Gegen Mittag erreichen wir den Busbahnhof von Santiago de Compostela. Wieder trage ich meinen Rucksack und marschiere in Richtung Innenstadt. Die Szene erinnert stark daran, wie ich vor einigen Tagen hier zum ersten Mal einzog. Als ich zum großen Platz vor der Kathedrale komme, merke ich aber schon, dass sich Santiago innerhalb der wenigen Tage meiner Abwesenheit stark verändert hat. Zwar ist das Wetter noch immer wunderschön und auch die Gebäude stehen noch am selben Ort, aber die Menschen sind auf einmal andere. Plötzlich sehe ich viele Touristengruppen herumziehen und nur wenige Pilger. Damit hat die Stadt ein wenig an Flair verloren, finde ich und ich glaube nicht, dass meine Wahrnehmung nur darauf zurückzuführen ist, dass alle meine Bekannten und Freunde des Pilgerweges nun nicht mehr da sind, sondern wieder zu Hause.

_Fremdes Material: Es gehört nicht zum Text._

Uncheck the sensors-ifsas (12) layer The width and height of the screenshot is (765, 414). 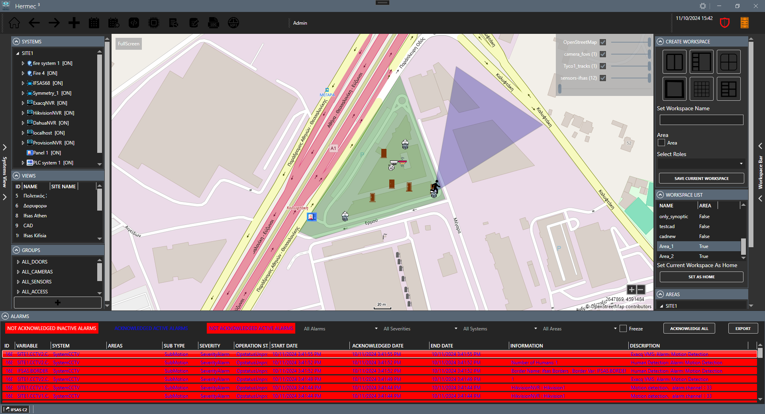point(603,78)
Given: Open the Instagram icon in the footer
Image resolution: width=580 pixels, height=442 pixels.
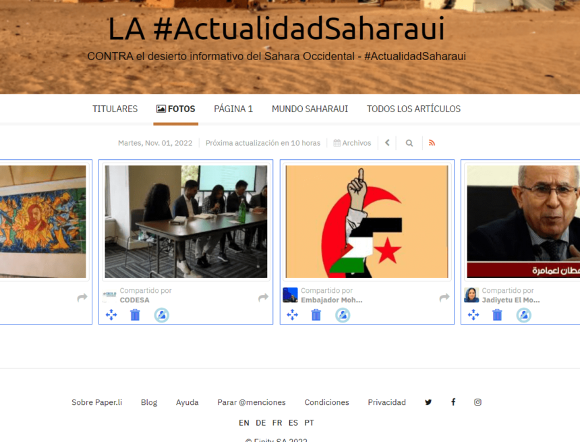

Mir wird damit aber auch auf eine leicht schmerzhafte Weise bewusst, dass ich nun auch nicht mehr wirklich hier hin gehöre, sondern dass mein Platz wieder zu Hause bei meiner Familie, meinen Freunden und Kollegen und bei meiner Arbeit ist.
Die Übernachtung kann ich wieder günstig regeln. Ich schlafe in einer Pension unterhalb des Fünf-Sterne-Hotels Parador Nacional, nur eine Minute von der Kathedrale entfernt. Am späten Nachmittag hole ich bei der Post mein Paket mit den Sachen ab, die ich in Burgos postlagernd aufgegeben hatte, kaufe noch ein paar Souvenirs ein und regele im Internetcafé meine Rückreise. Am Abend dann besuche ich die Messe in der Kathedrale, die zwar keine Pilgermesse ist, mir aber trotzdem sehr gefällt und auch wieder einen Ruhepunkt im nun beginnenden Rückreisetrubel darstellt. Nach der Messe treffe ich auf der Straße dann doch wieder ein bekanntes Gesicht: Edgar der Schweizer ist von seiner Wanderung nach Muxía auch wieder nach Santiago zurückgekehrt und nun beschließen wir, gemeinsam noch zu Abend zu essen. Bei dem sehr stilvollen Menu del dia können auch wir noch einmal einige Stationen des Weges besprechen und ein gutes, tiefgründiges Gespräch führen. Ich freue mich sehr, dass ich so den letzten Abend in Santiago noch mit einem netten Mitpilger verbringen kann und nicht ganz allein bin. Morgen am Nachmittag gilt es dann, endgültig Abschied zu nehmen.

Dienstag, 26. August 2008

Bis ans Ende der Welt 5: Finisterre

Es ist Sonntag, der 2. September 2007.

Heute morgen schlafe ich richtig aus und frühstücke reichlich und in aller Ruhe. Danach gehe ich noch einmal zum Hafen und bummele durch die ruhige Innenstadt. Da meine Füße nun aber trotzdem eine Herausforderung suchen, trete ich noch einmal den Weg zum Kap an, diesmal jedoch nähere ich mich ihm über den Monte Guillermo. Dieser Berg, der die Inselzunge dominiert erhebt sich über dem Kap und bietet genau die richtige Antwort auf das Bedürfnis, meinen Füßen wieder etwas Arbeit zu verschaffen. Beim Aufstieg geht es dann auch recht steil bergan aber der Weg ist wunderschön still und das Wetter ist prima. Als ich mich der Bergspitze nähere, stoße ich zunächst auf eine Art Wetterstation und dann auf mehrere große Monolithen, die hier oben gelangweilt herumliegen. Da es hier oben menschenleer ist, komme ich mir ein wenig vor, wie in der Steinzeit. Dann gehe ich bis zum höchsten Punkt, besteige einige dieser Felsen, die sich in der Heidelandschaft hier oben hervorheben und genieße den wundervollen Ausblick auf den weiten Ozean und das entfernt liegende Kap von Finisterre mit dem Leuchtturm. Die Menschen dort unten wirken wie winzige Puppen, obwohl ich mich nur ca. 240m über dem Meeresspiegel befinde. Es ist ein beeindruckender Ort und so lasse ich mir eine Weile den Wind ins Gesicht blasen und nutze die Gelegenheit wieder zum Nachdenken.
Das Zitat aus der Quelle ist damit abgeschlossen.